Against this backdrop, homeowners have one viable alternative — their home equity. With a home equity line of credit (HELOC), specifically, owners can withdraw a significant portion of their equity and they can do so at a lower interest rate than those alternatives. And thanks to its variable rate structure, that rate could drop even lower in the months to come as additional interest rate cuts are issued. So this could be the optimal way to borrow money right now. Prior to applying, however, owners should first know what’s considered to be a good HELOC interest rate right now, to start 2025.
Start by seeing what HELOC interest rate you’d be eligible for here.
What’s a good HELOC interest rate in 2025?

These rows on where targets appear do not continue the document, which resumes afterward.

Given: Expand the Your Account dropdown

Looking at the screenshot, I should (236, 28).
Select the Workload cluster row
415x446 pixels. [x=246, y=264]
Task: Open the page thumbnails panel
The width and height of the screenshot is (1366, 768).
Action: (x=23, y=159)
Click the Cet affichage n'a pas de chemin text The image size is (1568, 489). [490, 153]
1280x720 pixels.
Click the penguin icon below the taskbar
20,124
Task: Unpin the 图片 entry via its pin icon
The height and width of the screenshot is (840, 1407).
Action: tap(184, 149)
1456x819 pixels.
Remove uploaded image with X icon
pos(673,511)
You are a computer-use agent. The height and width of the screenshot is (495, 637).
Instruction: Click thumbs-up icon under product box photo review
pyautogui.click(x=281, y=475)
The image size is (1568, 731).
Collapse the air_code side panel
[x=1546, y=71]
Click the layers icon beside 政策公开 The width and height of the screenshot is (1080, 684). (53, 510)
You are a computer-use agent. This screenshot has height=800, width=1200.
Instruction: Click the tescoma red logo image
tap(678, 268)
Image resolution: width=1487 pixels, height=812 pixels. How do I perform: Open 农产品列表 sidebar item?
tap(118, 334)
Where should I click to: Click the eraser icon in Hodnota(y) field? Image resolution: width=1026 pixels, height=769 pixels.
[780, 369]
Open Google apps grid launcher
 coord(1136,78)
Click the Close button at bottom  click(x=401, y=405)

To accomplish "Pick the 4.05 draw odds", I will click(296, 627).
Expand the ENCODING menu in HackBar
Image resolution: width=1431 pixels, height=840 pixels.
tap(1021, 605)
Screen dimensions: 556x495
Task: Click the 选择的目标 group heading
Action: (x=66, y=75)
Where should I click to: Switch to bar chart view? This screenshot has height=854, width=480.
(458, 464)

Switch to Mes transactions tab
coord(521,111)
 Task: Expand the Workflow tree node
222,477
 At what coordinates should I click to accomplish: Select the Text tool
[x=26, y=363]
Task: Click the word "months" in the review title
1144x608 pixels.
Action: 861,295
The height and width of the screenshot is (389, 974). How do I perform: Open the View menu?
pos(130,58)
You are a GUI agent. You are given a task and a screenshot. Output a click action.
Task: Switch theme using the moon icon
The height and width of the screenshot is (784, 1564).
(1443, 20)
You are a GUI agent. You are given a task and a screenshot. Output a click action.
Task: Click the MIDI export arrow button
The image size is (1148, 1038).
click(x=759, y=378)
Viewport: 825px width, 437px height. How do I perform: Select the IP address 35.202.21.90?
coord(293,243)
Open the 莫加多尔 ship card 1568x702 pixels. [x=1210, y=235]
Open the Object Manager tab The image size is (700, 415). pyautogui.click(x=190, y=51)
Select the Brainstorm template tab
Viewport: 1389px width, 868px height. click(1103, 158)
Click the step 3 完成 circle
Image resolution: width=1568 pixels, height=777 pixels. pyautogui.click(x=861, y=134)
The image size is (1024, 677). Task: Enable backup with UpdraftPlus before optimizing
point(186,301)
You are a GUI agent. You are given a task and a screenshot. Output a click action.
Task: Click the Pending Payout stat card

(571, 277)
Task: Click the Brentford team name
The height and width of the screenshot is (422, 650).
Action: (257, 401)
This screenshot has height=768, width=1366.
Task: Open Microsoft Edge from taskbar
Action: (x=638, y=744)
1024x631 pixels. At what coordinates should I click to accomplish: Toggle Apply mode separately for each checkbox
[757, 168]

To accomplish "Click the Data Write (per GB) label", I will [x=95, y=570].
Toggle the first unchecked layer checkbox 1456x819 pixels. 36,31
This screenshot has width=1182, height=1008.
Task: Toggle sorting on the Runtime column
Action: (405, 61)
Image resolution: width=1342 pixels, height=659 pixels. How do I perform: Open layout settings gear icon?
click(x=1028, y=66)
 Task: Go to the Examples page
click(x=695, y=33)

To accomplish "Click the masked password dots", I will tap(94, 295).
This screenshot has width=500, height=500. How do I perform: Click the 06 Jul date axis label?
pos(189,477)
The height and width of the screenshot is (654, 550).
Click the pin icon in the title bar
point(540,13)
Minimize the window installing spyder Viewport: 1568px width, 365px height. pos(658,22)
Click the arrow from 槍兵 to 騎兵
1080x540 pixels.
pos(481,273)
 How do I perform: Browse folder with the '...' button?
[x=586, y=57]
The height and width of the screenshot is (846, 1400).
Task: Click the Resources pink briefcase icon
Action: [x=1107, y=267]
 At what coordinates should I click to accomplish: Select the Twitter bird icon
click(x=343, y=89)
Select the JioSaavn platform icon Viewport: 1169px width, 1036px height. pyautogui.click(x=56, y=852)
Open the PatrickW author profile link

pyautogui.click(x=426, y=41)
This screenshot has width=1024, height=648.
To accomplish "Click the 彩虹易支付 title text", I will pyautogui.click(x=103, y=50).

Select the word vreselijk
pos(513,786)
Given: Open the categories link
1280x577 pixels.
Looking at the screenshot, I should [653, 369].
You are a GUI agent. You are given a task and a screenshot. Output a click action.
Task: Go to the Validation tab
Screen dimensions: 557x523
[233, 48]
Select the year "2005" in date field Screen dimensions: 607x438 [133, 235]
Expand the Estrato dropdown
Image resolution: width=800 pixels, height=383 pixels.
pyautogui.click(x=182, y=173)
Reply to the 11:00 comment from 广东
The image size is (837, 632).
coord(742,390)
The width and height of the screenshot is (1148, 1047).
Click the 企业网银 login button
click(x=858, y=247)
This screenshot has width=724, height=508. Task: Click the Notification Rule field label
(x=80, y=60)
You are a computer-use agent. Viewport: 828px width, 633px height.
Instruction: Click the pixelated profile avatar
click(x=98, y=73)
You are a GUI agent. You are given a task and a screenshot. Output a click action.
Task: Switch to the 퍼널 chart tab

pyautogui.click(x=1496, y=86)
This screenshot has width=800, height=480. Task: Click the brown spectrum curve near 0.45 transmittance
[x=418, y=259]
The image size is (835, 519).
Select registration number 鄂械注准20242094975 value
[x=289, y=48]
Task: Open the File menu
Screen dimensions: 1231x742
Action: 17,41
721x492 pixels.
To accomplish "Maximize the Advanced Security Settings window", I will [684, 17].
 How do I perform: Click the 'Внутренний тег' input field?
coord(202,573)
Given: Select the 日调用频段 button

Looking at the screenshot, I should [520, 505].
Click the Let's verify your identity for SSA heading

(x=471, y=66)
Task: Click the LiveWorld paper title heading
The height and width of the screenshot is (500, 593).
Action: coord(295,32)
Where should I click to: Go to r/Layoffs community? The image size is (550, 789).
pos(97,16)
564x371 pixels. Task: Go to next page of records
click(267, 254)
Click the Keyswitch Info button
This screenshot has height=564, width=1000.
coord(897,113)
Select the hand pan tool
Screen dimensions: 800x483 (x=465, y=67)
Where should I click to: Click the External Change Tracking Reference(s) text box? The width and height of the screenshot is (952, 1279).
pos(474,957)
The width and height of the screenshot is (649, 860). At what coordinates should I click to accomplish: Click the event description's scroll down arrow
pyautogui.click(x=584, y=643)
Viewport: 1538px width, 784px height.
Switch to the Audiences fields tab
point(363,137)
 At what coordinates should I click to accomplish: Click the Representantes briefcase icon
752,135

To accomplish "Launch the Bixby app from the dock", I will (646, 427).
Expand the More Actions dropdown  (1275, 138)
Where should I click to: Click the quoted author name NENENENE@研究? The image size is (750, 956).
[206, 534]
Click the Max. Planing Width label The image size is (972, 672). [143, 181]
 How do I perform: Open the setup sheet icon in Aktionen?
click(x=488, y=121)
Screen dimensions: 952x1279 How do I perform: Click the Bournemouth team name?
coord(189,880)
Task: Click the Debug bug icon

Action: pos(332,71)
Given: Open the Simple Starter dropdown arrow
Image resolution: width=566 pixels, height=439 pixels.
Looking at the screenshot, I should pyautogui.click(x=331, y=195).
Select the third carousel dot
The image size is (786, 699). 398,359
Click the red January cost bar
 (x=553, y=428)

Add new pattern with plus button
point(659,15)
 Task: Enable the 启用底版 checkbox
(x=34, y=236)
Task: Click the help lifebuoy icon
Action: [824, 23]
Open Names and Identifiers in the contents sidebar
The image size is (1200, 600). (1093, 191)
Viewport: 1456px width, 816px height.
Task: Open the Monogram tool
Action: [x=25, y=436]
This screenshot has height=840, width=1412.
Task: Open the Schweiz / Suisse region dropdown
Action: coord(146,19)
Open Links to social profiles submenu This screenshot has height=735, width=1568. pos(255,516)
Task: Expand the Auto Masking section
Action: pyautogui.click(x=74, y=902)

Ideally, the lower your interest rate, the better. Fortunately, HELOC interest rates have been on the decline. After steadily dropping for much of 2024, rates on the line of credit started in 2025 by hitting an 18-month low, dropping to an average of 8.27% for a $30,000 HELOC. So if you can secure that rate or one that’s even lower, you can consider your HELOC rate good. But how do you find a good HELOC rate right now? Here are three actions prospective borrowers can take:
Shop around for lenders
You don’t need to use your current mortgage lender to borrow with a HELOC. So, consider shopping around to compare rates and terms from at least three other lenders. Then go back to your current lender to see if they can match or improve those terms. Even a small difference in rates can pay off during the common 10- or 15-year HELOC repayment periods.
Start shopping for HELOC lenders online now.
Boost your credit score
Remember that the best borrowing rates and terms will always be reserved for those with the highest credit scores. Be sure, then, to first work on your credit before submitting an application or you’ll risk being offered a higher-than-average rate. This means refraining from additional credit use, paying down (or off) existing debt and making current payments on time (or early).
Consider your repayment periods
Rates on HELOCs will be different based on the repayment periods. Generally (but not always), borrowers will be able to secure a lower rate on a shorter HELOC repayment period, like 10 years, than they would on a longer one, like a 15-year HELOC. That said, a condensed time frame will lead to larger monthly payments. But if you can afford that higher amount, it’ll be worth it due to both the shorter loan term and the interest savings earned by condensing the payoff.
The bottom line
Right now, a good HELOC interest rate is around 8.27% or lower for qualified borrowers. However, rates on HELOCs are variable and subject to adjust to the rate climate. It’s important to budget for this potential volatility in advance of any changes ahead. Rates will fall as the Fed cut rates but they could rise or stagnate, too. So if you’re looking for a fixed, low-rate way to borrow your equity, a home equity loan may be worth exploring as an alternative.